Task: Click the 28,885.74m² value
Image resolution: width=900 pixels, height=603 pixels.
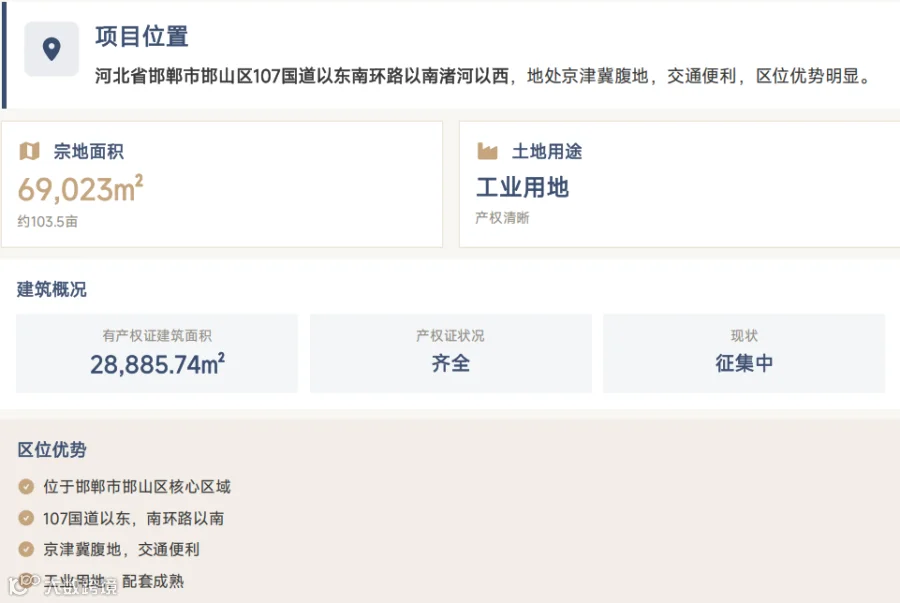Action: [x=157, y=364]
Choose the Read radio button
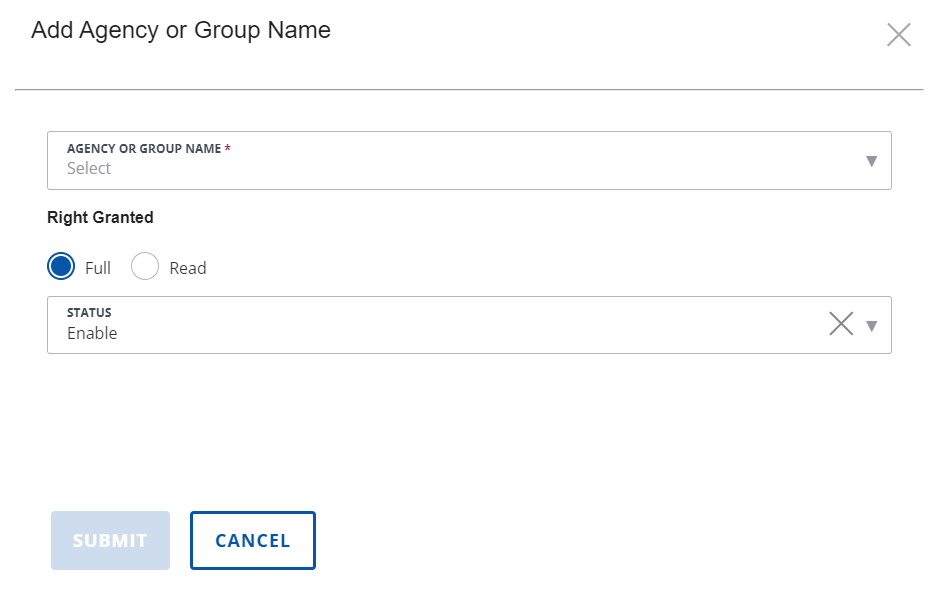The width and height of the screenshot is (937, 592). pyautogui.click(x=145, y=267)
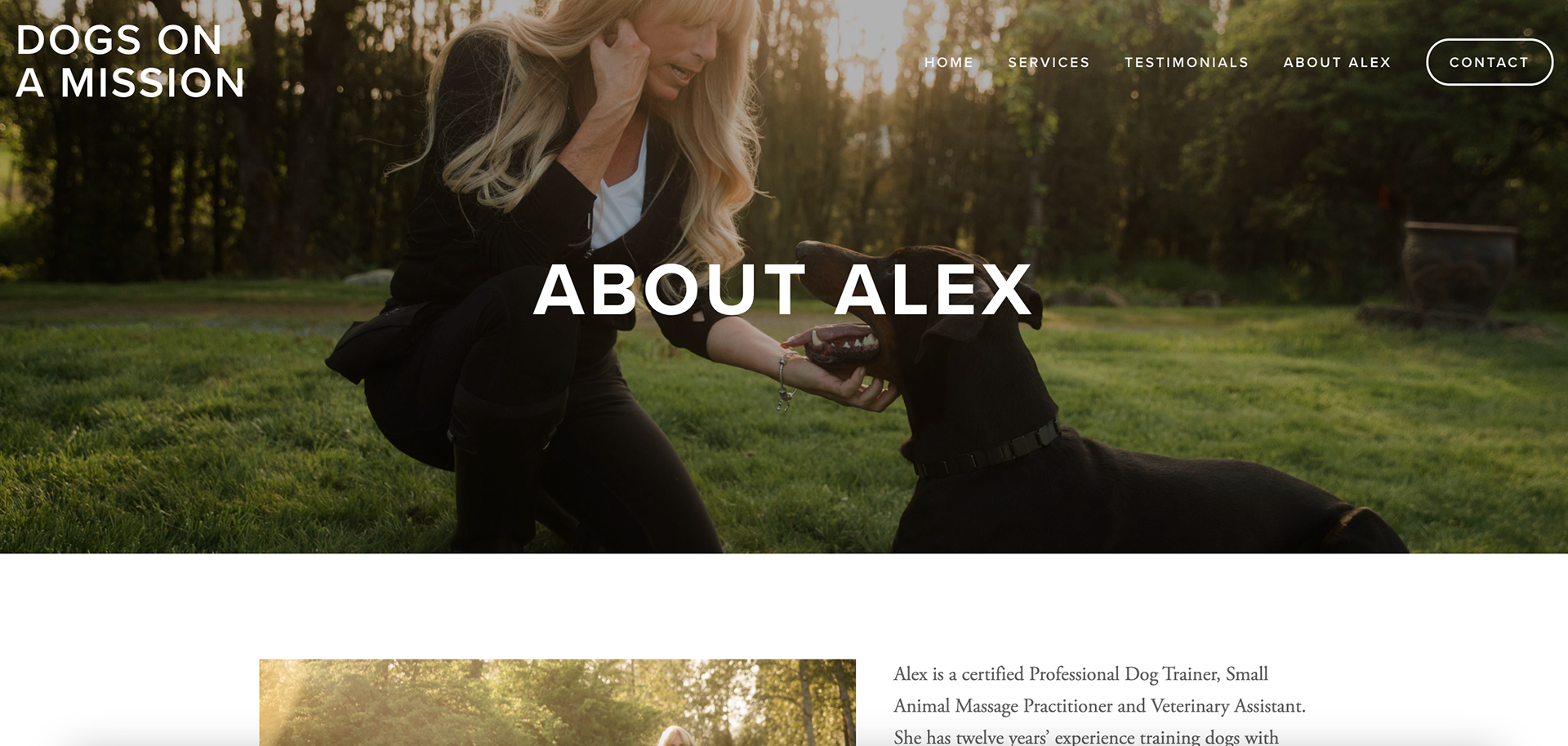The height and width of the screenshot is (746, 1568).
Task: Click the 'Animal Massage Practitioner' text line
Action: coord(1099,706)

⁂

> TASK INSTRUCTIONS
Reproduce the whole listing verbatim and keep all pictures out of it.

> THE COMPLETED TASK
Task: Click the 28,885.74m² value
Image resolution: width=900 pixels, height=603 pixels.
Action: [x=157, y=364]
Choose the Read radio button
The width and height of the screenshot is (937, 592). pyautogui.click(x=145, y=267)
The height and width of the screenshot is (746, 1568).
Task: Click the 'Animal Massage Practitioner' text line
Action: coord(1099,706)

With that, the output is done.